::: SOURCE TEXT
Zoe the Law Student
I have moved three hours and 200 miles away from the Boro, and it’s a strange feeling. I live in a one bedroom apartment downtown in L-ville, and it’s in the middle of the hospital district. I am pretty much on my own, with my family, friends, and Wash still in the Boro; I miss them a lot. I’m just a bit too north for my taste, and there is a distinctive lack of Southern accents and sweet tea that is a bit disturbing. I’m pretty sure that L-ville has my allergies all screwed up, and I’m also pretty sure I’m developing a sinus infection judging by my congestion and headaches. There are no sick days in law school, not really, so I will just muscle through until I back to TN this weekend to see the doctor. Yeah, my body is rebelling from the lack of sleep, lack of proper diet, and general stress from getting used to my new course load and work load; Zoe is bad about dishing out abuse on her body. I am hoping that soon enough I will get into the swing of things and be able to start eating better and working out again. Sleep on the other hand will probably be a rare commodity for awhile. So for now I will just drink my orange juice and do my work and survive.
::::::
::: GIVEN MATERIAL
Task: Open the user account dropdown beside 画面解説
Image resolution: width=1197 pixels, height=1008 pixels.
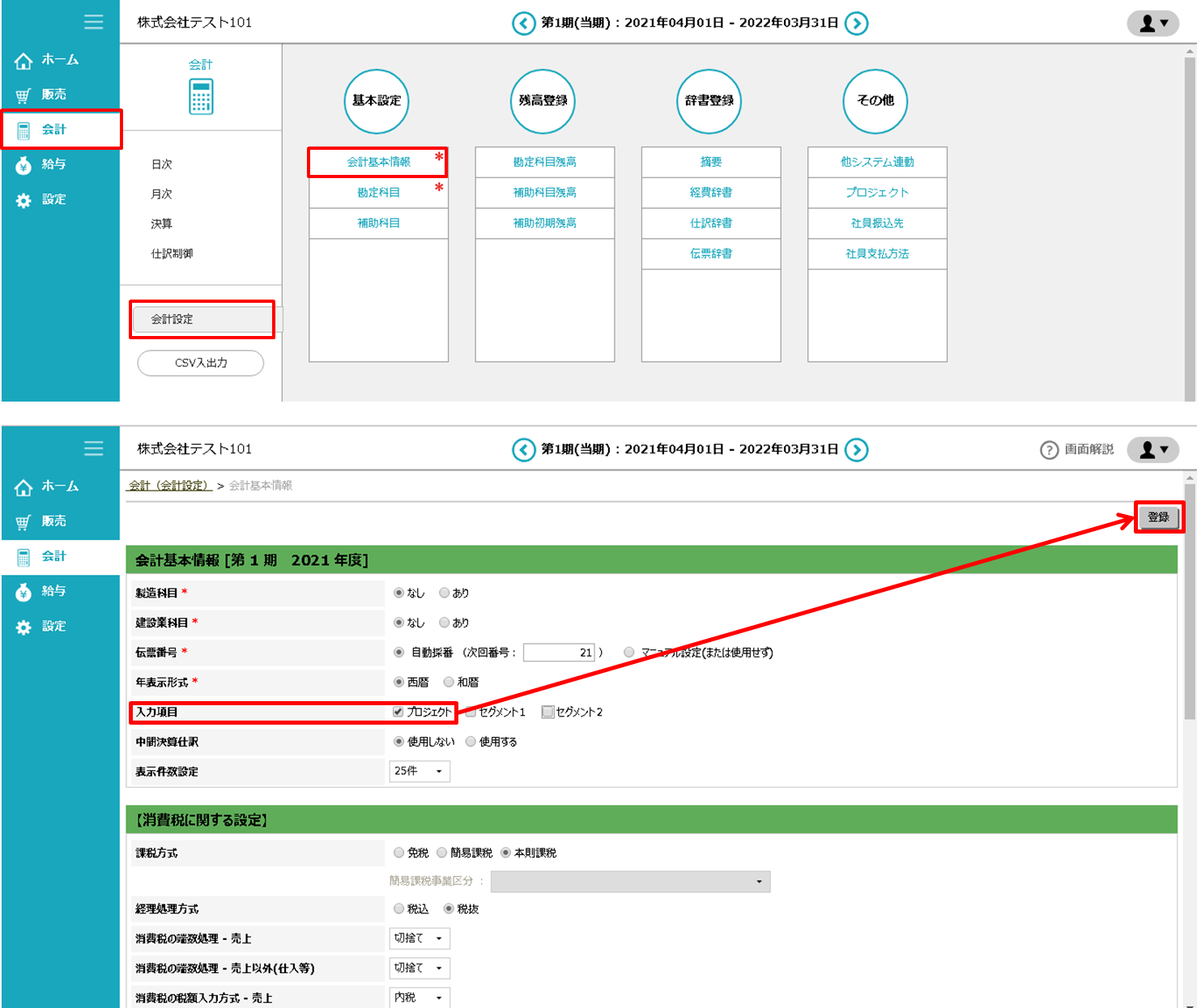Action: (x=1153, y=450)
::::::
◆ WORK TASK
Write out the entire law school post word for word. The listing is drawn from a separate source.

◆ WRITTEN ANSWER
Zoe the Law Student
I have moved three hours and 200 miles away from the Boro, and it’s a strange feeling. I live in a one bedroom apartment downtown in L-ville, and it’s in the middle of the hospital district. I am pretty much on my own, with my family, friends, and Wash still in the Boro; I miss them a lot. I’m just a bit too north for my taste, and there is a distinctive lack of Southern accents and sweet tea that is a bit disturbing. I’m pretty sure that L-ville has my allergies all screwed up, and I’m also pretty sure I’m developing a sinus infection judging by my congestion and headaches. There are no sick days in law school, not really, so I will just muscle through until I back to TN this weekend to see the doctor. Yeah, my body is rebelling from the lack of sleep, lack of proper diet, and general stress from getting used to my new course load and work load; Zoe is bad about dishing out abuse on her body. I am hoping that soon enough I will get into the swing of things and be able to start eating better and working out again. Sleep on the other hand will probably be a rare commodity for awhile. So for now I will just drink my orange juice and do my work and survive.